Abstract

The conductor-like screening model for realistic solvation (COSMO-RS) was introduced 20 years ago and meanwhile has become an important tool for the prediction of fluid phase equilibrium properties. Starting from quantum chemical information about the surface polarity of solutes and solvents, it solves the statistical thermodynamics of molecules in liquid phases by the very efficient approximation of independently pairwise interacting surfaces, which meanwhile was shown to be equivalent to Guggenheim's quasi-chemical theory. One of the basic limitations of COSMO-RS, as of any quasi-chemical model, is the neglect of neighbor information, i.e., of local correlations of surface types on the molecular surface. In this paper we present the completely novel concept of using the first-order COSMO-RS contact probabilities for the construction of local surface correlation functions.

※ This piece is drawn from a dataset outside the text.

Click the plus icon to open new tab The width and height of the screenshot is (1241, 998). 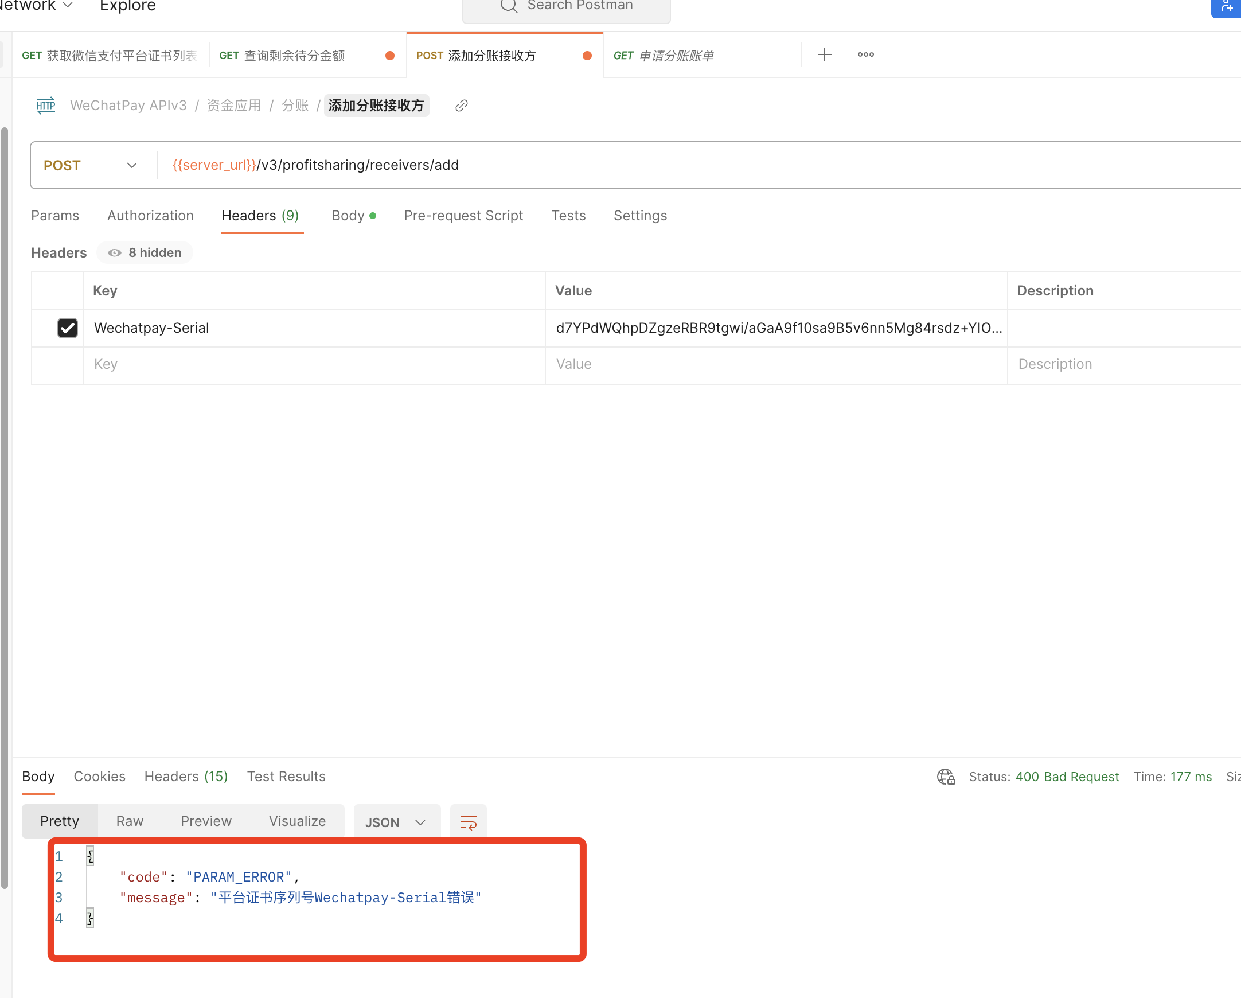click(x=824, y=55)
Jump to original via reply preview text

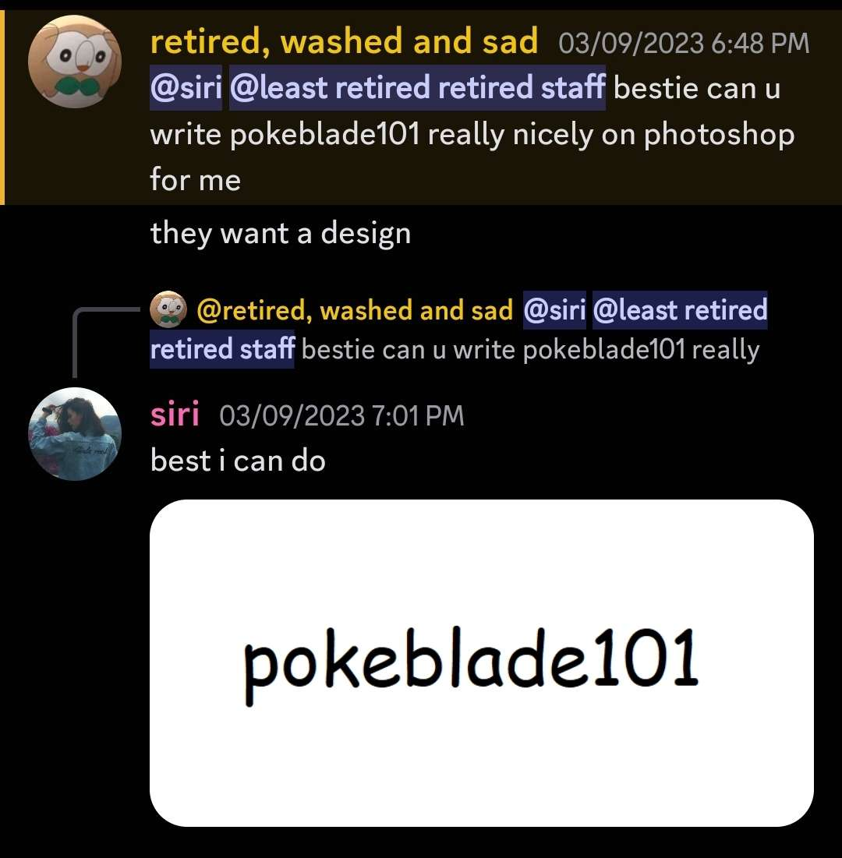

These are fed as an entropic correction for the pair interactions into a second COSMO-RS self-consistency loop, which yields new contact probabilities, enthalpies, free energies and activity coefficients recovering much of the originally lost neighbor effects. By a novel analytic correction for concentration dependent interactions, the resulting activity coefficients remain exactly Gibbs-Duhem consistent. The theory is demonstrated on the example of a lattice Monte Carlo fluid of dimerizing pseudomolecules. In this showcase the strong deviations of the lattice Monte Carlo fluid from quasi-chemical theory are almost perfectly reproduced by COSMO-RSC.